Directions for this task:
Extract every line of the records below and reproduce each one verbatim, in the same order.

Dataset content:

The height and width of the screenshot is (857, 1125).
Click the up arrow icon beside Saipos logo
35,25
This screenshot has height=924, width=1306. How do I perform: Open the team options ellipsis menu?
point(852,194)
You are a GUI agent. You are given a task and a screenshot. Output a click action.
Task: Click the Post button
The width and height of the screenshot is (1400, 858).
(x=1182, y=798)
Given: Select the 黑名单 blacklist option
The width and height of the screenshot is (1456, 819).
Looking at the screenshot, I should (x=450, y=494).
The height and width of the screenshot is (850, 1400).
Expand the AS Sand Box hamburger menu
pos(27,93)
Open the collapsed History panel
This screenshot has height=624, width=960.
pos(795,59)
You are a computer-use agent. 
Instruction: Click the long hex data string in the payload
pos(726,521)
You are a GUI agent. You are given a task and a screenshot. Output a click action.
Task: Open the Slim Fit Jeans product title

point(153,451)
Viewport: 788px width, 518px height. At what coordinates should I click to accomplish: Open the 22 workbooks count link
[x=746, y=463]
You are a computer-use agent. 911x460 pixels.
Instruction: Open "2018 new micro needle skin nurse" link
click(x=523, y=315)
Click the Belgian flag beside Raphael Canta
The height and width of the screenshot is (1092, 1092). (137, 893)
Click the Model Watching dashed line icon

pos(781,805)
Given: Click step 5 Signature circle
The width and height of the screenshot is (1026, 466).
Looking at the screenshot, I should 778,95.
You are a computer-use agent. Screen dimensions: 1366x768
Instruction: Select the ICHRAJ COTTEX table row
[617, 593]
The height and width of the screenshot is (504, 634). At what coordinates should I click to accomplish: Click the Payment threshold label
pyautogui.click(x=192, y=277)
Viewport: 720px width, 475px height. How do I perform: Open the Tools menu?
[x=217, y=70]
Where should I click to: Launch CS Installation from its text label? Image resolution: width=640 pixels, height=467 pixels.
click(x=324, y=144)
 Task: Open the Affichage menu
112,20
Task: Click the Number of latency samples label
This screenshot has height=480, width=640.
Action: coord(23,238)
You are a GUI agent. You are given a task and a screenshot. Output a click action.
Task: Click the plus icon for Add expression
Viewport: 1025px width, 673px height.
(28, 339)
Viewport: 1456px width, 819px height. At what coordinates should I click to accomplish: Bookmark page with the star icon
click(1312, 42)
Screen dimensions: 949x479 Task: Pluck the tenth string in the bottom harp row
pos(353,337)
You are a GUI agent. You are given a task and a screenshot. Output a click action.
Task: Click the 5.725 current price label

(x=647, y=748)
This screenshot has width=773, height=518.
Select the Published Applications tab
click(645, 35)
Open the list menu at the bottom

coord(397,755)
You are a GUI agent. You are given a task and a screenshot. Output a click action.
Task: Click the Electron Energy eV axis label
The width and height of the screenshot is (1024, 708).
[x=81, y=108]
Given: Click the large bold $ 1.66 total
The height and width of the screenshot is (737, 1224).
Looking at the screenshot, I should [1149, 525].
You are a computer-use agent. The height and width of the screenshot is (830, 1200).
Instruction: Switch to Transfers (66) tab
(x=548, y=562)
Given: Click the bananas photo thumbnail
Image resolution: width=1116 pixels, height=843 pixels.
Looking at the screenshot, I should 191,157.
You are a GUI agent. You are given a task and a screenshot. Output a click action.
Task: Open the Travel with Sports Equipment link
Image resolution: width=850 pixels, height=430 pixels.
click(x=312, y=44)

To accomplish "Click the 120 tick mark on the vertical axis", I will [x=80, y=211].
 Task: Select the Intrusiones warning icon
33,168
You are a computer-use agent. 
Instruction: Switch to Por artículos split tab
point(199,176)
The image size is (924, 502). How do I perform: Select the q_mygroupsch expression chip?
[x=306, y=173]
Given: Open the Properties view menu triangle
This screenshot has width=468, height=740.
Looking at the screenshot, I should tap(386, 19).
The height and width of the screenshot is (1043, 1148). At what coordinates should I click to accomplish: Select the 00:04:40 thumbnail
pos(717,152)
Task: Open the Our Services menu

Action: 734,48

Reply to the exercise:
The height and width of the screenshot is (857, 1125).
Click the up arrow icon beside Saipos logo
35,25
This screenshot has height=924, width=1306. How do I perform: Open the team options ellipsis menu?
point(852,194)
You are a GUI agent. You are given a task and a screenshot. Output a click action.
Task: Click the Post button
The width and height of the screenshot is (1400, 858).
(x=1182, y=798)
Given: Select the 黑名单 blacklist option
The width and height of the screenshot is (1456, 819).
Looking at the screenshot, I should (x=450, y=494).
The height and width of the screenshot is (850, 1400).
Expand the AS Sand Box hamburger menu
pos(27,93)
Open the collapsed History panel
This screenshot has height=624, width=960.
pos(795,59)
You are a computer-use agent. 
Instruction: Click the long hex data string in the payload
pos(726,521)
You are a GUI agent. You are given a task and a screenshot. Output a click action.
Task: Open the Slim Fit Jeans product title

point(153,451)
Viewport: 788px width, 518px height. At what coordinates should I click to accomplish: Open the 22 workbooks count link
[x=746, y=463]
You are a computer-use agent. 911x460 pixels.
Instruction: Open "2018 new micro needle skin nurse" link
click(x=523, y=315)
Click the Belgian flag beside Raphael Canta
The height and width of the screenshot is (1092, 1092). (137, 893)
Click the Model Watching dashed line icon

pos(781,805)
Given: Click step 5 Signature circle
The width and height of the screenshot is (1026, 466).
Looking at the screenshot, I should 778,95.
You are a computer-use agent. Screen dimensions: 1366x768
Instruction: Select the ICHRAJ COTTEX table row
[617, 593]
The height and width of the screenshot is (504, 634). At what coordinates should I click to accomplish: Click the Payment threshold label
pyautogui.click(x=192, y=277)
Viewport: 720px width, 475px height. How do I perform: Open the Tools menu?
[x=217, y=70]
Where should I click to: Launch CS Installation from its text label? Image resolution: width=640 pixels, height=467 pixels.
click(x=324, y=144)
 Task: Open the Affichage menu
112,20
Task: Click the Number of latency samples label
This screenshot has height=480, width=640.
Action: coord(23,238)
You are a GUI agent. You are given a task and a screenshot. Output a click action.
Task: Click the plus icon for Add expression
Viewport: 1025px width, 673px height.
(28, 339)
Viewport: 1456px width, 819px height. At what coordinates should I click to accomplish: Bookmark page with the star icon
click(1312, 42)
Screen dimensions: 949x479 Task: Pluck the tenth string in the bottom harp row
pos(353,337)
You are a GUI agent. You are given a task and a screenshot. Output a click action.
Task: Click the 5.725 current price label

(x=647, y=748)
This screenshot has width=773, height=518.
Select the Published Applications tab
click(645, 35)
Open the list menu at the bottom

coord(397,755)
You are a GUI agent. You are given a task and a screenshot. Output a click action.
Task: Click the Electron Energy eV axis label
The width and height of the screenshot is (1024, 708).
[x=81, y=108]
Given: Click the large bold $ 1.66 total
The height and width of the screenshot is (737, 1224).
Looking at the screenshot, I should [1149, 525].
You are a computer-use agent. The height and width of the screenshot is (830, 1200).
Instruction: Switch to Transfers (66) tab
(x=548, y=562)
Given: Click the bananas photo thumbnail
Image resolution: width=1116 pixels, height=843 pixels.
Looking at the screenshot, I should 191,157.
You are a GUI agent. You are given a task and a screenshot. Output a click action.
Task: Open the Travel with Sports Equipment link
Image resolution: width=850 pixels, height=430 pixels.
click(x=312, y=44)

To accomplish "Click the 120 tick mark on the vertical axis", I will [x=80, y=211].
 Task: Select the Intrusiones warning icon
33,168
You are a computer-use agent. 
Instruction: Switch to Por artículos split tab
point(199,176)
The image size is (924, 502). How do I perform: Select the q_mygroupsch expression chip?
[x=306, y=173]
Given: Open the Properties view menu triangle
This screenshot has width=468, height=740.
Looking at the screenshot, I should tap(386, 19).
The height and width of the screenshot is (1043, 1148). At what coordinates should I click to accomplish: Select the 00:04:40 thumbnail
pos(717,152)
Task: Open the Our Services menu

Action: 734,48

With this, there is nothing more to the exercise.